The input
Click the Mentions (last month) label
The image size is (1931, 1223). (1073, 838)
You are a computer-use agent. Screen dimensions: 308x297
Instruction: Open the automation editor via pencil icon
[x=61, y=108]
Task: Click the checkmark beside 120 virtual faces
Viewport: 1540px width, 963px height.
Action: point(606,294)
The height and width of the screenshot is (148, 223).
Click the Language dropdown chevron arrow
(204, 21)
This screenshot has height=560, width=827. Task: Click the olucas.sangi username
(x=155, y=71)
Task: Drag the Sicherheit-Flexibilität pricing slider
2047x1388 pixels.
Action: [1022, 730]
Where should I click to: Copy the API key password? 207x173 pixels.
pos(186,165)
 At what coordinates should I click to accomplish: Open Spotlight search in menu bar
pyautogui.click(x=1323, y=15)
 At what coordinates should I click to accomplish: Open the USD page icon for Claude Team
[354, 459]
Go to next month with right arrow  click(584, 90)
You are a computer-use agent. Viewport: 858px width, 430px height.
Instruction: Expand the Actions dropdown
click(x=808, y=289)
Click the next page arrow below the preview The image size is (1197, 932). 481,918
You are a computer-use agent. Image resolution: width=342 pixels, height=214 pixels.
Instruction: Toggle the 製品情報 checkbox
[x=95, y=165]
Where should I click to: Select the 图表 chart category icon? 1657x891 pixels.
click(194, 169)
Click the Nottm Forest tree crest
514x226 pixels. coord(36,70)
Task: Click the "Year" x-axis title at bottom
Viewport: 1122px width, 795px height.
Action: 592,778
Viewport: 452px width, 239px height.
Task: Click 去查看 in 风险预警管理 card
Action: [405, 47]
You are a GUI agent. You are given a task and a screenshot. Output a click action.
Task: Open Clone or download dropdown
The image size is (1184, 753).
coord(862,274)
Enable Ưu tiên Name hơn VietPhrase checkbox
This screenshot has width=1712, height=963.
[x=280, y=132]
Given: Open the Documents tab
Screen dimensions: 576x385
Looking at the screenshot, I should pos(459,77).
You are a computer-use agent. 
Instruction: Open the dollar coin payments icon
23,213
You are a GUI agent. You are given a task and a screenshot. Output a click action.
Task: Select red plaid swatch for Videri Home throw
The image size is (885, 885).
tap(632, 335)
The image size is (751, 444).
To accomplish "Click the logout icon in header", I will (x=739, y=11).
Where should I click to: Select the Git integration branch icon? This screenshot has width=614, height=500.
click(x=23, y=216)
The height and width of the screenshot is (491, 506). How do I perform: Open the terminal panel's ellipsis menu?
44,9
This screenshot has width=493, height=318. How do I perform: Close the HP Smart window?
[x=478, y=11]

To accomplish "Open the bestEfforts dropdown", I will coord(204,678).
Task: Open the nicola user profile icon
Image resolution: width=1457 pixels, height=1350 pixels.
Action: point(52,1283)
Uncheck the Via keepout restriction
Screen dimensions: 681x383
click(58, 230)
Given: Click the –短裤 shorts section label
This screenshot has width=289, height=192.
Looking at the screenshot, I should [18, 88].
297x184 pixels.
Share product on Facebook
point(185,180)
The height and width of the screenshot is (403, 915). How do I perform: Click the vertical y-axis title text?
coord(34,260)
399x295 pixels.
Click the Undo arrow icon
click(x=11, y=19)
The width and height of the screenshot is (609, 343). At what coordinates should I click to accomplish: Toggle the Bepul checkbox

What is required
Give the rows above as a JSON list of strings, with one string for each line and all blank lines omitted.

Task result
[
  "Click the Mentions (last month) label",
  "The image size is (1931, 1223). (1073, 838)",
  "You are a computer-use agent. Screen dimensions: 308x297",
  "Instruction: Open the automation editor via pencil icon",
  "[x=61, y=108]",
  "Task: Click the checkmark beside 120 virtual faces",
  "Viewport: 1540px width, 963px height.",
  "Action: point(606,294)",
  "The height and width of the screenshot is (148, 223).",
  "Click the Language dropdown chevron arrow",
  "(204, 21)",
  "This screenshot has height=560, width=827. Task: Click the olucas.sangi username",
  "(x=155, y=71)",
  "Task: Drag the Sicherheit-Flexibilität pricing slider",
  "2047x1388 pixels.",
  "Action: [1022, 730]",
  "Where should I click to: Copy the API key password? 207x173 pixels.",
  "pos(186,165)",
  " At what coordinates should I click to accomplish: Open Spotlight search in menu bar",
  "pyautogui.click(x=1323, y=15)",
  " At what coordinates should I click to accomplish: Open the USD page icon for Claude Team",
  "[354, 459]",
  "Go to next month with right arrow  click(584, 90)",
  "You are a computer-use agent. Viewport: 858px width, 430px height.",
  "Instruction: Expand the Actions dropdown",
  "click(x=808, y=289)",
  "Click the next page arrow below the preview The image size is (1197, 932). 481,918",
  "You are a computer-use agent. Image resolution: width=342 pixels, height=214 pixels.",
  "Instruction: Toggle the 製品情報 checkbox",
  "[x=95, y=165]",
  "Where should I click to: Select the 图表 chart category icon? 1657x891 pixels.",
  "click(194, 169)",
  "Click the Nottm Forest tree crest",
  "514x226 pixels. coord(36,70)",
  "Task: Click the \"Year\" x-axis title at bottom",
  "Viewport: 1122px width, 795px height.",
  "Action: 592,778",
  "Viewport: 452px width, 239px height.",
  "Task: Click 去查看 in 风险预警管理 card",
  "Action: [405, 47]",
  "You are a GUI agent. You are given a task and a screenshot. Output a click action.",
  "Task: Open Clone or download dropdown",
  "The image size is (1184, 753).",
  "coord(862,274)",
  "Enable Ưu tiên Name hơn VietPhrase checkbox",
  "This screenshot has width=1712, height=963.",
  "[x=280, y=132]",
  "Given: Open the Documents tab",
  "Screen dimensions: 576x385",
  "Looking at the screenshot, I should pos(459,77).",
  "You are a computer-use agent. ",
  "Instruction: Open the dollar coin payments icon",
  "23,213",
  "You are a GUI agent. You are given a task and a screenshot. Output a click action.",
  "Task: Select red plaid swatch for Videri Home throw",
  "The image size is (885, 885).",
  "tap(632, 335)",
  "The image size is (751, 444).",
  "To accomplish \"Click the logout icon in header\", I will (x=739, y=11).",
  "Where should I click to: Select the Git integration branch icon? This screenshot has width=614, height=500.",
  "click(x=23, y=216)",
  "The height and width of the screenshot is (491, 506). How do I perform: Open the terminal panel's ellipsis menu?",
  "44,9",
  "This screenshot has width=493, height=318. How do I perform: Close the HP Smart window?",
  "[x=478, y=11]",
  "To accomplish \"Open the bestEfforts dropdown\", I will coord(204,678).",
  "Task: Open the nicola user profile icon",
  "Image resolution: width=1457 pixels, height=1350 pixels.",
  "Action: point(52,1283)",
  "Uncheck the Via keepout restriction",
  "Screen dimensions: 681x383",
  "click(58, 230)",
  "Given: Click the –短裤 shorts section label",
  "This screenshot has width=289, height=192.",
  "Looking at the screenshot, I should [18, 88].",
  "297x184 pixels.",
  "Share product on Facebook",
  "point(185,180)",
  "The height and width of the screenshot is (403, 915). How do I perform: Click the vertical y-axis title text?",
  "coord(34,260)",
  "399x295 pixels.",
  "Click the Undo arrow icon",
  "click(x=11, y=19)",
  "The width and height of the screenshot is (609, 343). At what coordinates should I click to accomplish: Toggle the Bepul checkbox"
]